T
Theo - t3.gg·TechSo I stopped using Ghostty...
TL;DR
Theo switched from Ghostty to Zellij-like terminal Zellij alternative Zedmux — wait, to **Zellij** — to **Semox** because parallel agentic coding broke his tmux-based workflow.
Key Points
- 1.Why he left Ghostty: Not because Ghostty is bad — it's fast, open-source, and well-maintained — but because his parallel agentic coding workflow outgrew what any terminal + tmux combo could organize cleanly.
- 2.What Semox is: A terminal built on libghostty (the same core library powering Ghostty), made by the two-person Manoflow team. Theo disclosed he invested in Manoflow before knowing they were building Semox.
- 3.The key feature he loves: A sidebar of named project workspaces (e.g., "T3 Code," "Sandbox," "Benchmarks"), each with its own split panes and tabs — mapping projects to a hierarchy instead of flat tmux windows.

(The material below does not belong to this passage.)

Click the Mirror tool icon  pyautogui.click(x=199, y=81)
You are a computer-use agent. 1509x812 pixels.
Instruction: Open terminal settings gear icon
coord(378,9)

- 4.Claude Code integration: Semox detects Claude Code terminals and shows status notifications when Claude needs input, letting Theo work in another pane and get pinged when attention is needed.
- 5.What bugs him about Semox: A doubled status bar glitch in Zsh, and a built-in browser (a janky Safari WebView with no extensions or saved cookies) that hijacked terminal links — he immediately turned that off.
- 6.His vision for what's next: Inspired by the Niri "paper window manager" (infinite horizontal/vertical scrolling panes that don't shrink each other), he wants Semox to become a single app combining scrollable terminals, a real Chrome instance with your actual profile, and IDE panes like VS Code or T3 Code.
- 7.Why MacOS Spaces don't solve this: Spaces isolate where they shouldn't and bleed through where they should isolate — slow animations (up to half a second), broken Command-Tab behavior, and no way to disable the sluggish transitions make them unusable for heavy parallel dev work.